©2010 Felleisen, Proulx, et. al.

2  Designing Classes

Portfolio Problems

Work out as complete programs the following exercises from the textbook:

Problems:

  1. Problem 2.4 on page 17

  2. Problem 3.1 on page 25

  3. Problem 4.4 on page 33

  4. Problem 5.3 on page 44

  5. Problem 5.9 on page 51

  6. Problem 10.2 on page 97

  7. Problem 10.5 on page 105

  8. Problem 14.1 on page 140

  9. Problem 14.7 on page 144

Pair Programming Assignment

2.1  Problem

  1. Define data representation for the US cities in FunJava language. The file caps.txt provides the desired information for the capitals of the 48 contiguous states. (Class City)
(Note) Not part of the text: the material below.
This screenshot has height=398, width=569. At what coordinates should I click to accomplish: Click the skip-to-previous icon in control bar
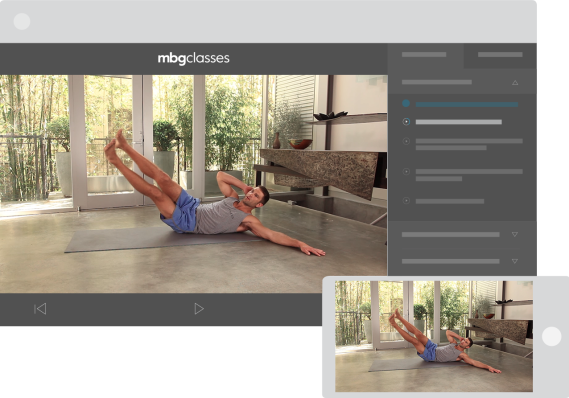coord(40,309)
  2. Make sure you have a separate class Loc for the location given in the latitude and longitude coordinates.

  3. Make examples of the capitals of the six New England states.

  4. Define the class hierarchy that represent a list of cities. Follow the DESIGN RECIPE FOR DATA DEFINITIONS. Remember to make examples of data.
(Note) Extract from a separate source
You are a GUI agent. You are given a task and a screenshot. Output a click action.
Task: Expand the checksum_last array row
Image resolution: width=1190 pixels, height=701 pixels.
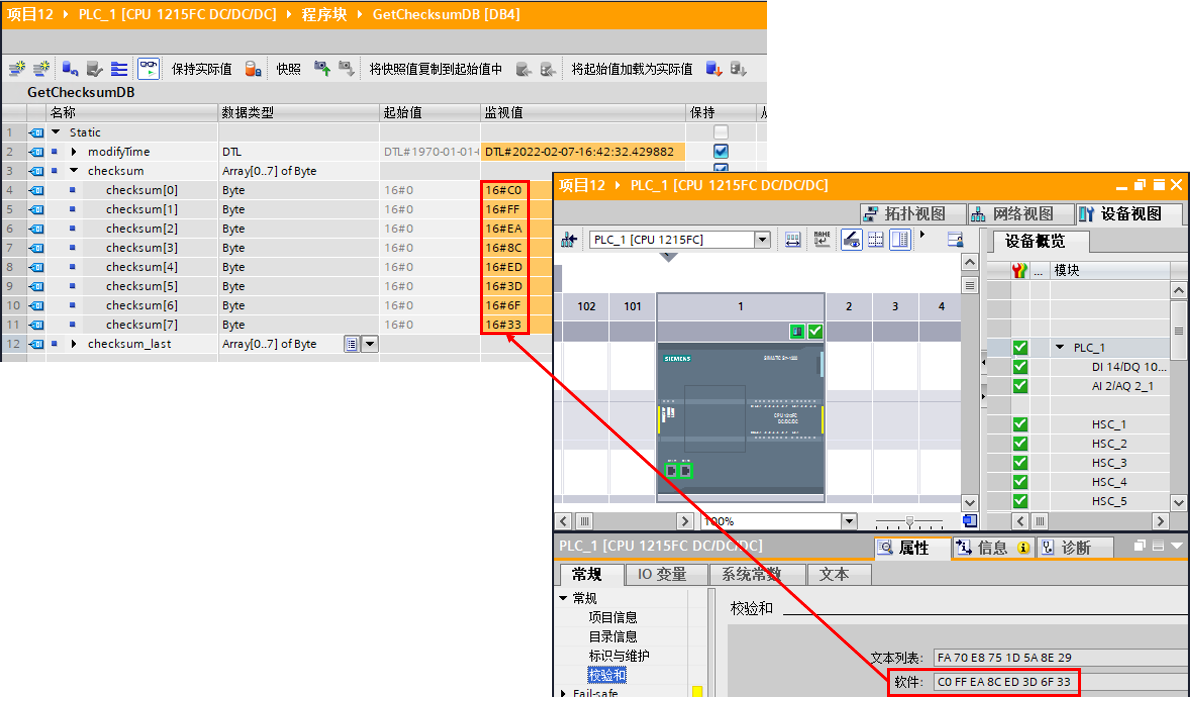(74, 344)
  5. Define the class hierarchy that represents that represent a list of states identified by a String (typically two letters — the same format as is used in the City class. Follow the DESIGN RECIPE FOR DATA DEFINITIONS. Remember to make examples of data.

2.2  Problem

Design the classes to represent a lunch order. The customer can choose a soup (soups have different flavors), a salad (one of several kinds, as well as add one of several choices of dressings), and a sandwich. For the sandwich the customer selects the bread, the filling, and a list of extras (tomatoes, onions, mayo, mustard, olives, etc.) For each of the lunch parts we care whether they are vegetarian. The restaurant charges individually for each selection, but all breads cost the same and all extras cost the same. There is no extra charge for the salad dressing.
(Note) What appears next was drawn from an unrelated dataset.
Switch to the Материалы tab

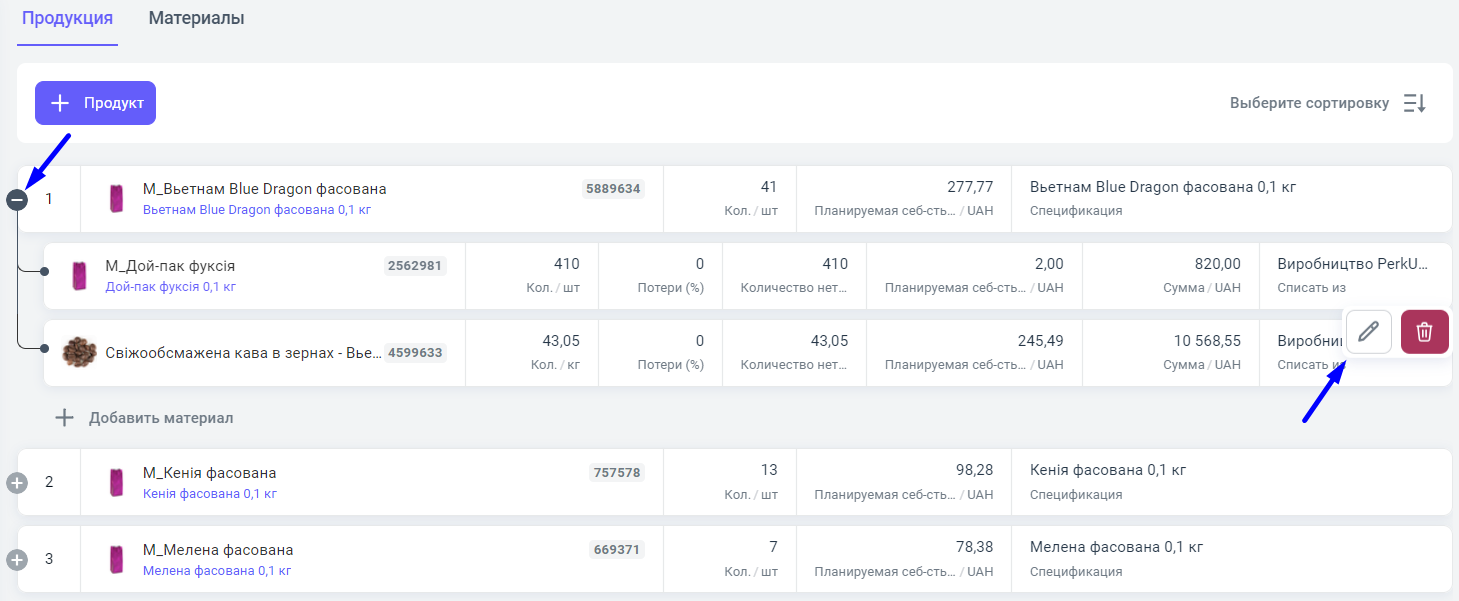(x=196, y=18)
Make examples of at least two of each: soup, salad, dressings, breads, fillings, extras, and at least four examples of lunches, at least one of them a vegetarian choice.

The class that represents the entire lunch order should be named Lunch. You can name all the other classes as you wish, but make sure your names are sensible, and the class names start with a capital letter.

2.3  Problem

Creative Project

Once again (you have done so in Fundies 1) we ask you to design of a graphics-based interactive game. A game consist of several different objects. The object move either on each tick of the clock, or in response to the keys (typically the arrow keys). There may be other changes in the game object over the time or in response to the key events (x key launches a shot, an animal gets hungrier as the time goes on, ...). The objects interact in some predefined manner. Finally, something (the state of an object, the interaction between objects) triggers the end of the game.

  1. Think of a game you would like to build, keeping in mind the limitations and functionality described above.

  2. For each object that will be used in the game do the following:

    1. Describe briefly its behavior during the game: does it change with the clock tick?, does in respond to key events?, does it interact with another object in the game?

      Write this as a paragraph of text, for example: A fish swims from left to right, ...

    2. Identify the essential information you will need to keep track of as the World scene changes. Design the classes to represent the objects in the game and make examples of data, especially those at the beginning of the game, or in any expected unusual situations during the game.

    3. Design the class GameWorld that includes all objects involved in the game.

    4. Make examples of the initial GameWorld and a couple of intermediate worlds you expect to see in the game.

    5. Design a picture that will represent each of the objects in your game. A picture is composed of disks, circles (outlines), rectangles, lines and text in six possible colors: red, blue, green yellow, white, or black. Draw on a paper a picture that represents your world at some point during the game.